The details come from Bloomberg's Mark Gurman who alleges in his latest newsletter that Apple is already experimenting with 3D printing with its suppliers. In fact, they are said to be launching the next-gen Watch Series equipped with 3D-printed components instead of using parts made from conventional manufacturing processes.
Why Apple is switching to 3D printing
Apple's method is said to bring numerous benefits, such as saving costs on the company's end. For instance, 3D printing would require less molding materials as it can use powdered substances when printing compared to the CNC process which has larger waste. At the same time, this will streamline manufacturing and reduce the time it takes to build these parts.
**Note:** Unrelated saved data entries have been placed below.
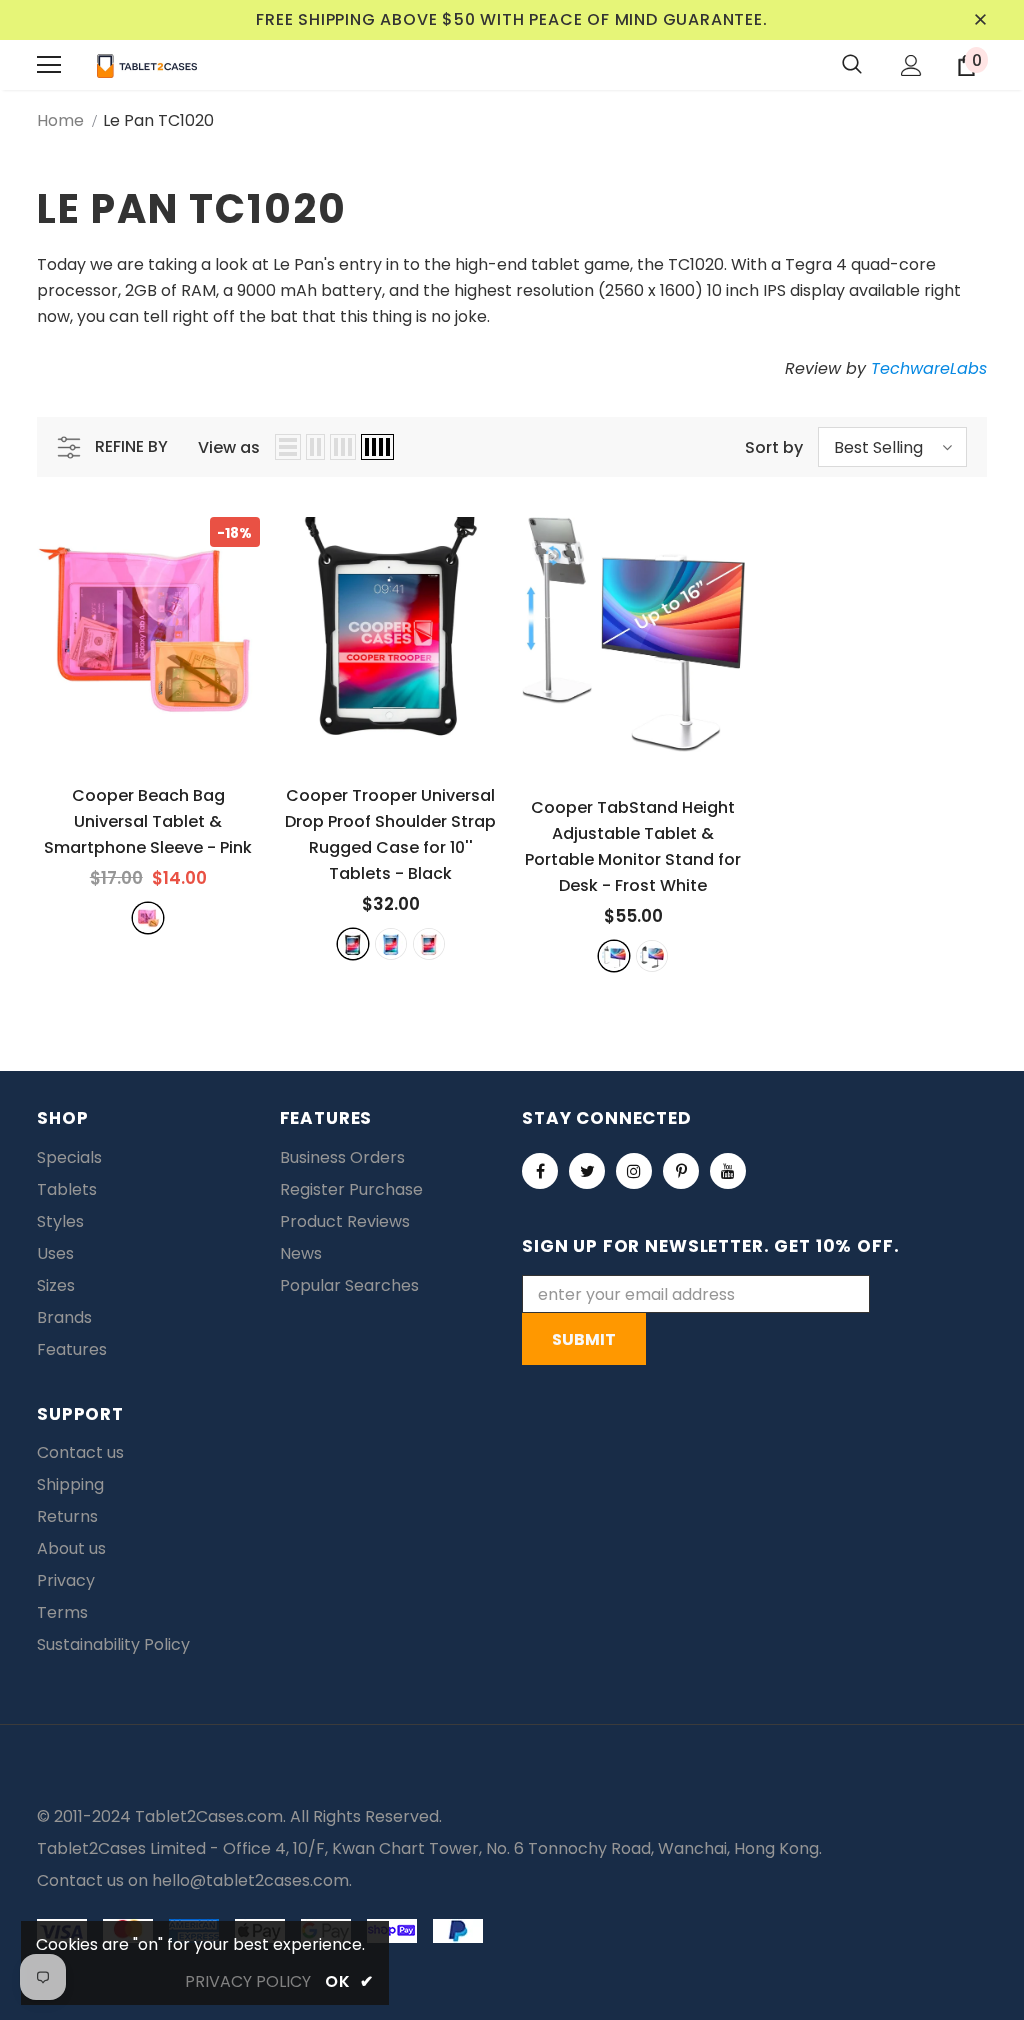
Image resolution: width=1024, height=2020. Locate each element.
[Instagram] (634, 1171)
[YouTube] (728, 1171)
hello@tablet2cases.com (250, 1880)
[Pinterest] (681, 1171)
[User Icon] (911, 65)
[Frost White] (614, 956)
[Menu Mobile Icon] (49, 65)
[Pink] (148, 918)
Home (60, 120)
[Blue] (391, 944)
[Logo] (147, 65)
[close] (980, 20)
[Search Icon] (852, 65)
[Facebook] (540, 1171)
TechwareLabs (929, 368)
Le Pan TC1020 (158, 120)
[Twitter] (587, 1171)
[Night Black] (652, 956)
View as (229, 447)
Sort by (774, 447)
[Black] (353, 944)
As for the Watch Ultra 2, Apple may continue to employ the method it used similar to making the original Watch Ultra (review). But if Apple ever achieves the intended results of its 3D printing test, Gurman said that they will expand 3D printing to more devices beyond the smartwatches by 2024. Hence, it would be possible to see the future iPhones and iPads also taking advantage of this technology.
Apple has set a date for its fall event where it is expected the Apple Watch Series 9 will break cover alongside the iPhone 15 and iPhone 15 Pro. Rumors hint that the Watch Series 9 will be a minor improvement in terms of design over its predecessor. Rather, the wearable that boots on watchOS 10 should take advantage of a more efficient and faster Apple S9 processor.
Will it be okay for Apple to utilize 3D printing but still command premium pricing on its products? Or do you think this will eventually become a standard not only with the Cupertino company but with other brands as well? We'd like to hear your side.